Harmony integrates spatially resolved transcriptomic with dissociated scRNAseq datasets. (A) Cells from the hypothalamic preoptic region of mouse brain were assayed in parallel with two technologies. The full transcriptome of dissociated cells was profiled with 10X. 155 genes were profiled in-situ on intact tissue with MERFISH. (B) Harmony integrated cells from the two modalities into a shared embedding, correctly merging the 12 previously identified cell types. (C) Satb1 expression (blue), unmeasured in the MERFISH dataset, was inferred and predicted to be spatially autocorrelated in inhibitory neurons.

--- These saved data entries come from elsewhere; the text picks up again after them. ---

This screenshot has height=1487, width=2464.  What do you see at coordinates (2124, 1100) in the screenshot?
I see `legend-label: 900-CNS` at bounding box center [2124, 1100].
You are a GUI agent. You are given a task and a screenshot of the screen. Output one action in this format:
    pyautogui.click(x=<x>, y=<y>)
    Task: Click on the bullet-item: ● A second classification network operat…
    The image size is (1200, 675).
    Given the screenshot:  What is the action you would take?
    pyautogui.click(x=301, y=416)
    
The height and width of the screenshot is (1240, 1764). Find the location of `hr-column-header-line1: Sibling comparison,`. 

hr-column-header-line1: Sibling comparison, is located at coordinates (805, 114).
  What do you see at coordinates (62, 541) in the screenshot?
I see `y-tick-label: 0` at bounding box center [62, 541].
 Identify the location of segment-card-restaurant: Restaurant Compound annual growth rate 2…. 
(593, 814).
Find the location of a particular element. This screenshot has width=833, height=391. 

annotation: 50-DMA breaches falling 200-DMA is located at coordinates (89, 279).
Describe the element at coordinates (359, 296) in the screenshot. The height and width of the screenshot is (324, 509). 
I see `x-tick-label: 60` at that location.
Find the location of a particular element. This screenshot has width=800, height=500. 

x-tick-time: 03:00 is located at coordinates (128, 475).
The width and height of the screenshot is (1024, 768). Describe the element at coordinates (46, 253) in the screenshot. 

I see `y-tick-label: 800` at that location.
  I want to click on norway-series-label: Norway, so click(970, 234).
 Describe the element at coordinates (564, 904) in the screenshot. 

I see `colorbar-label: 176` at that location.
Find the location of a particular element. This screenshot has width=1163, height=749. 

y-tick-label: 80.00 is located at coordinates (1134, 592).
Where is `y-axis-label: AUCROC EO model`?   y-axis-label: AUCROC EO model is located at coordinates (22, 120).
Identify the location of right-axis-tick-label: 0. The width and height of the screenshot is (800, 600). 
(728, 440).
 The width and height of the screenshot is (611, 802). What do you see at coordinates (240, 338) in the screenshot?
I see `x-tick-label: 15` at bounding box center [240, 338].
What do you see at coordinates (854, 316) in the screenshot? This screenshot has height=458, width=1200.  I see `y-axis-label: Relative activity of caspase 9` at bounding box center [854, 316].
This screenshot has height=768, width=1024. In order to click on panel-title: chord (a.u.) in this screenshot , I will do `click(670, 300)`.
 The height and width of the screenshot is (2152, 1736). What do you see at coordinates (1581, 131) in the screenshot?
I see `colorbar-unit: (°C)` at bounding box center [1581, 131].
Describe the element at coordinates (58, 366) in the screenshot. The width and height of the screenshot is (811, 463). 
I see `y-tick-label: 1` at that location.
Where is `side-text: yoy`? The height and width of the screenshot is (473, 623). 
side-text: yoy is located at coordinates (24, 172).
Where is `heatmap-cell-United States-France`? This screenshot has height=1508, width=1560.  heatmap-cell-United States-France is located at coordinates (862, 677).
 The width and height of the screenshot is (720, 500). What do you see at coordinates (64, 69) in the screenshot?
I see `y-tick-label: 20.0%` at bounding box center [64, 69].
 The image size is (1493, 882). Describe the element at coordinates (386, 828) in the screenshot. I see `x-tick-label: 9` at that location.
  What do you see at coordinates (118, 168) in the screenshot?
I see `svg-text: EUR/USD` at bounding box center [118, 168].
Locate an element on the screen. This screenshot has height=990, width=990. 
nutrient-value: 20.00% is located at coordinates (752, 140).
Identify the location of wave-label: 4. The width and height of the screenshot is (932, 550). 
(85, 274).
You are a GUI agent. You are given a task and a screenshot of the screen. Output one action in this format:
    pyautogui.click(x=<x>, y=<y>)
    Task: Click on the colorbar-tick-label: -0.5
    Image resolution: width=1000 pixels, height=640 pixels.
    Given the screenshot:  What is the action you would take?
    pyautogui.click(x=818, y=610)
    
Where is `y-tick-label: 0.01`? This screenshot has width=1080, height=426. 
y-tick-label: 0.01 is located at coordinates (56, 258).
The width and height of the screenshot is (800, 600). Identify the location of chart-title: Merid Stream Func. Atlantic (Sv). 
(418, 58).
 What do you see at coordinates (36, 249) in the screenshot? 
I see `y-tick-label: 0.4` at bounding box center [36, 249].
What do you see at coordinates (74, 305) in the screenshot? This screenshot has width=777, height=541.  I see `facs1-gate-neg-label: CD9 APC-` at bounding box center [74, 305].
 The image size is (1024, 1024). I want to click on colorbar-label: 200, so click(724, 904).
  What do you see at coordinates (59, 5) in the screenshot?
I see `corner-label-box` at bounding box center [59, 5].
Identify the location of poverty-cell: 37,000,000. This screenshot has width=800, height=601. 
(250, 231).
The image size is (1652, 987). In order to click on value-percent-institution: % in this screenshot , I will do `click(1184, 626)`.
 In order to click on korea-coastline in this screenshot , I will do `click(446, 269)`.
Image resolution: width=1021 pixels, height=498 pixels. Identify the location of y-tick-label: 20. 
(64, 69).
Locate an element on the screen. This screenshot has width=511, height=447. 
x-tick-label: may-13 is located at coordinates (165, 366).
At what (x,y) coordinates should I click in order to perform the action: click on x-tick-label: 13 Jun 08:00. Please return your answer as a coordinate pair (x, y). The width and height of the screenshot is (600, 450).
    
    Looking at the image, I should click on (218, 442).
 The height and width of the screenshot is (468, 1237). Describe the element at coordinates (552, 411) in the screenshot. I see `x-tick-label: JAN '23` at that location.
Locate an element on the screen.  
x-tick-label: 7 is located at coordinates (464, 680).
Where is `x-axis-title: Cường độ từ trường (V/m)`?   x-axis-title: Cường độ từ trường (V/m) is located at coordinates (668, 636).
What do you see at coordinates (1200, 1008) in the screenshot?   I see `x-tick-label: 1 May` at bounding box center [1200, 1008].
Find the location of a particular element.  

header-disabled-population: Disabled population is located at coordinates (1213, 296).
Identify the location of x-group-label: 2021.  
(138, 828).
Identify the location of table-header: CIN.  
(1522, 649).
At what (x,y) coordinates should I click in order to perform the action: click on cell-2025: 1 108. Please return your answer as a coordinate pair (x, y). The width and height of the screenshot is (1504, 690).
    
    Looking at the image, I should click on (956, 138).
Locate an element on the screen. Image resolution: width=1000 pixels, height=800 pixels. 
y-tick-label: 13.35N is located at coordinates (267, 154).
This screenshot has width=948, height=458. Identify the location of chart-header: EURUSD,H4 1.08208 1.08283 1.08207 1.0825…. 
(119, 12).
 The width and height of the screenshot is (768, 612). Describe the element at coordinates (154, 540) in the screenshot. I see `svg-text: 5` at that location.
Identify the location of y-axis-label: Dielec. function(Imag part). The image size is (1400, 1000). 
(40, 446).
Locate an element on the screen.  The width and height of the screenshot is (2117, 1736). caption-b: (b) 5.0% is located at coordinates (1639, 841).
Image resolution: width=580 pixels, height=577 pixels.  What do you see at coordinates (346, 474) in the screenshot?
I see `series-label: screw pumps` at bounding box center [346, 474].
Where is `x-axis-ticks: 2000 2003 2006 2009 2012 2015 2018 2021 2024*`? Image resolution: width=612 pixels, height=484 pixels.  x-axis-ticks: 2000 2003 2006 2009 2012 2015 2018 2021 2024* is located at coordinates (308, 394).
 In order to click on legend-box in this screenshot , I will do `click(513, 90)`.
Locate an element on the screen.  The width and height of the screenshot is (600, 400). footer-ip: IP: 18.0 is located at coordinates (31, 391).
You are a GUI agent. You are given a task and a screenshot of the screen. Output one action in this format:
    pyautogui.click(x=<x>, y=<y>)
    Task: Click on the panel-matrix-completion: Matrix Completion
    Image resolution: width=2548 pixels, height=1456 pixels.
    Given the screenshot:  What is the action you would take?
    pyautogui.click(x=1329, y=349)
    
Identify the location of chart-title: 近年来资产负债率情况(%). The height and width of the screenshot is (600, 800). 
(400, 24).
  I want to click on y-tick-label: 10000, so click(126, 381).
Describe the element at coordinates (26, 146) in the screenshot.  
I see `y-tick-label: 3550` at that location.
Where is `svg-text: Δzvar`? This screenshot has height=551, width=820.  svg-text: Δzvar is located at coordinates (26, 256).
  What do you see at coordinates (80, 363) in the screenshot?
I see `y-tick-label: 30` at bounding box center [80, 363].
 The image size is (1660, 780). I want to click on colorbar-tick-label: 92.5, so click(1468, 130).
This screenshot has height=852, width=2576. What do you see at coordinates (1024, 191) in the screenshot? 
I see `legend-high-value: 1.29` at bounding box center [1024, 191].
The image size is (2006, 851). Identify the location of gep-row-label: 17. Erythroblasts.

Satb1 expression was highest in anterior slices and diminished in slices that contained ventricle-lining Ependymal cells (green). (D) Matched images from an independent in-situ hybridization experiment measuring Satb1 expression from the Allen Brain Atlas. Satb1 expression (blue) is co-localized in similar regions of the slices and diminishes with the appearance of ventricle structures (green).